• [本文セクション]
──────────

まずはあらすじ。この映画もどこまで書いていいのかわからんから、gooのをパクらせてもらう。

青年ジャックの目の前で、ひょんなことから恋人の父親であり、街の実力者として恐れられているカボスが気を失ってしまった。しかもジャックが助けを求めに外へ出ている間に、カボスに恨みを持つ掃除係のチーノが、カボスのスーツや時計をはぎ取って外へ出た。友人を連れて部屋に戻ったジャックが目にしたのは、下着姿のカボスだった。一方、そんなことは露知らず、カボスを誘拐しにやってきた2人組は、まちがえてカボスの服を着たチーノを襲撃し、拉致してしまった…。

この映画・・・おいらが借りたものではないのだが、映画感想サイトでとても評判がよく(おいら自身は映画を見るさい、前知識は全く入れない)、タランティーノっぽく、さらには最近あたりの多いメキシコ映画ということでみてみたのだが・・・。

なんか微妙な映画だった。おバカ映画(単純な娯楽映画)なので、ストーリーに無理があるとか無粋なことは言わないが、どうにもこうにも詰め込みすぎ。そして、盛り上がるまでの前半が冗長すぎ。でもって、コメディー要素の部分で全く笑えない。とまぁ、感想書くにも困った状態だ。

娯楽映画なのはわかるが、欲張り過ぎな気がした。映画で見所となる派手な部分が多すぎるし、コメディーあり、サスペンスあり、アクションあり、血あり、歌あり、恋愛あり(?)、多少のエロあり・・・と忙しい。もう少し削れば面白かったような気がする。前半が冗長な分だけ、とにかく後半が忙しい。

タランティーノっぽいという評価もわからんではないが・・・くだらないが細部にこだわった最後の会話シーンくらいで、あとは中途半端。クドクド考えずに見ればなんとかなるが、特にこれといって「ここが良かった!」ってところはでてこない。

だもんで、映画の感想というよりは個人的に気になった点を書いておく。

ボッチャ役のラウル・メンデス・・・動きがとてもゲイリー・オールドマンに似ていた。顔もなんとなく似ているのだが、「え!?何するの!?マジで?」ってなシーンでの彼の演技と重なるのだ。重なるっていうか、真似してるんじゃないかと思うくらい。終盤のジャックの部屋でのシーンは特にそう感じた。

原題はMATANDO CABOS。CABOSはキーとなる会社の社長の名前。MATANDOはMatar、殺すの活用。これを日本語訳してタイトル付けするのはかなりしんどいが、なぜ「カクタス・ジャック」?なんかプロレスラーの名前でそういう名前があるらしいが(映画を調べていたら、検索された)、この映画となんか関係あるんだろうか?カクタスはサボテンのことをさしているのだろうが、スペイン語だとカクトゥス。メキシコではカクタスとなるんだろうか?カタカナ表記にするとカクタスになるだけなのだろうか?ちょっと気になる。

あの歌のシーンと、カーアクションのところは必要だったのだろうか?あのカーアクションのところだけでも、メキシコ映画にしてはえらく金がかかった気がするのだが。

──────────

(項目の位置エントリ)

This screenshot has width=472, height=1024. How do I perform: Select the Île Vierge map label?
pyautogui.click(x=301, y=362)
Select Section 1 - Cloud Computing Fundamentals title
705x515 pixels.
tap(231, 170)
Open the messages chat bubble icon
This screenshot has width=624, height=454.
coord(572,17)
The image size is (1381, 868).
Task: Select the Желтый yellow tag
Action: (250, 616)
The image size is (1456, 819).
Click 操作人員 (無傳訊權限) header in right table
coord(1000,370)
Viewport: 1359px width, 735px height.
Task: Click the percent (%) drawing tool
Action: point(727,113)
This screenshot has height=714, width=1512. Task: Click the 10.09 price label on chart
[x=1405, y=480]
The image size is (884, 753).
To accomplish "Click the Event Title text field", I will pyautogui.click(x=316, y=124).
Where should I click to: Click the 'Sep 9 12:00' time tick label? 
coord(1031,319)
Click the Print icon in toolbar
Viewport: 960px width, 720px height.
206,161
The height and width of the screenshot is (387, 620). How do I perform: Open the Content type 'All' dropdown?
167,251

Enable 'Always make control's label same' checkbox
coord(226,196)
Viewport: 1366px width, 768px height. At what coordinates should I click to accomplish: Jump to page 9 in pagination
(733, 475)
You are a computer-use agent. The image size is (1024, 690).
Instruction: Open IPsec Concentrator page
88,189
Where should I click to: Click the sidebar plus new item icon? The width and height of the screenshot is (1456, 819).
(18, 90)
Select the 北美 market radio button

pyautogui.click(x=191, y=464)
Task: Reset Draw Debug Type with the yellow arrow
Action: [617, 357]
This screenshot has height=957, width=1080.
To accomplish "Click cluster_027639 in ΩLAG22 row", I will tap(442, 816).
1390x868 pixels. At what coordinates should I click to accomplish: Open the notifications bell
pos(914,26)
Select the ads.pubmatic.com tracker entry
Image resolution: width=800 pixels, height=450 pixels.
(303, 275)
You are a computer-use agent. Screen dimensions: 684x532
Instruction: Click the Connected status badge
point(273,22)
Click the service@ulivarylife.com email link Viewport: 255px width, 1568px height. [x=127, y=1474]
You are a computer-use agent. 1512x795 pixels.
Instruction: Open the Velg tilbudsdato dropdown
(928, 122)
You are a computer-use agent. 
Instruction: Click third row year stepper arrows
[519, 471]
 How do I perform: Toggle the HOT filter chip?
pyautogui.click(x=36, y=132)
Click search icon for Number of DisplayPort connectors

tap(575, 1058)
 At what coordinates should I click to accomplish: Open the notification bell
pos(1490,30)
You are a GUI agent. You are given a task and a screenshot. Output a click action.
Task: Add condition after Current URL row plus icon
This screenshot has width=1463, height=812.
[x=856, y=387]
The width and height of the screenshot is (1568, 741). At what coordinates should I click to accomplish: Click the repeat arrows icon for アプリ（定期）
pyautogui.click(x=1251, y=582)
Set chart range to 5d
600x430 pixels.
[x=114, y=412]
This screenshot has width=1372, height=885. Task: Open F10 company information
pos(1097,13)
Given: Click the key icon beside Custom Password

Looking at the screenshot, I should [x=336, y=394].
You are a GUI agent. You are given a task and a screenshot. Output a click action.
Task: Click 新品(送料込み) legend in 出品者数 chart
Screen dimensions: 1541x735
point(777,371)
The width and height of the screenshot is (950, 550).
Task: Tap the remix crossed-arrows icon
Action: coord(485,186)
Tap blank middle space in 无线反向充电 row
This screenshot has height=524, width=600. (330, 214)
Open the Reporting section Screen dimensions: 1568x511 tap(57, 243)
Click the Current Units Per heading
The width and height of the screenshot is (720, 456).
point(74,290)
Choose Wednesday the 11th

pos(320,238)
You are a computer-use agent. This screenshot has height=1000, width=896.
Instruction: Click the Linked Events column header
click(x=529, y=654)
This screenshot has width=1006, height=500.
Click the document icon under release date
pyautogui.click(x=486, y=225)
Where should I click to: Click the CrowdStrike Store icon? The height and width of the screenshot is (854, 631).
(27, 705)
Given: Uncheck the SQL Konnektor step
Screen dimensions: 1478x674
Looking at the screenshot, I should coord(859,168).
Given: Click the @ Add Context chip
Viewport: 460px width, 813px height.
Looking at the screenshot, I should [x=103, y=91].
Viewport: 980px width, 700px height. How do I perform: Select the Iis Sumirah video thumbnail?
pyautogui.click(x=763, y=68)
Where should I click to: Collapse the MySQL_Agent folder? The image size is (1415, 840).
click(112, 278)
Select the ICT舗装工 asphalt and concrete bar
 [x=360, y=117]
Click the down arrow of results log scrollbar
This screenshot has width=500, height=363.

──────────

映画『カクタス・ジャック』の感想文を、最後の一文の後から再開して書き継ぐこと。 上の行は今回の作業では使わない。

• [課題の出力]
スペイン語は結構聞き取りやすい。南米出身の俳優を使っているようだが、なんかスペインのスペイン語を聞いているような気分だった。唯一、ジャックの彼女のスペイン語だけは、メキシコっぽかった。ただ、おいらも南米にいったことがなく、知り合いとほかの映画から判断しているため、正確なところはわからず。メキシコシティーの友達のスペイン語はかなり聞き取りやすかったので、都心出身の人はメキシコ人でもわかりやすいのかもしれない。

スペインのスペイン語っぽいと書いたが、メキシコ映画だけあってGuey!(グエィ)とPendejo(ペンデホ)は、ほかのメキシコ映画同様、かなの頻度で使われていた。グエィもペンデホも日本語訳が難しいが、グエィは・・・なんて言えばいいんだろう・・・呼びかけるときのスラングといえばいいんだろうか。おいらの持っているスペイン語辞書にはでていないので、南米・・・あるいはメキシコのみで使われるスラングだと思われる。「(わかってるか?)オマエ」みたいな感じ。いや・・・微妙に違うな・・・。「おまえ」よりも、もうちょっと下品な感じだが、かなり仲のよい友達同士でも使うっぽいので、すでに悪い意味の言葉というよりは、日常的な単語の一つなんだろう。アメリカ人の「Fuckin」も意味がすごいわりには、なんにでも使われるし。あんな感じ。Pendejoは完全に悪口。ただ、悪口の少ない日本では、これまた訳が難しい。辞書だと「卑怯者、卑劣な者、臆病者、ばか者」となっているが、これらの単語を会話中にいれるとなると、日本だと結構難しい。まぁ、そんな感じの意味ととっておいて、あとは映画の実際の台詞の中で置き換えるしかない。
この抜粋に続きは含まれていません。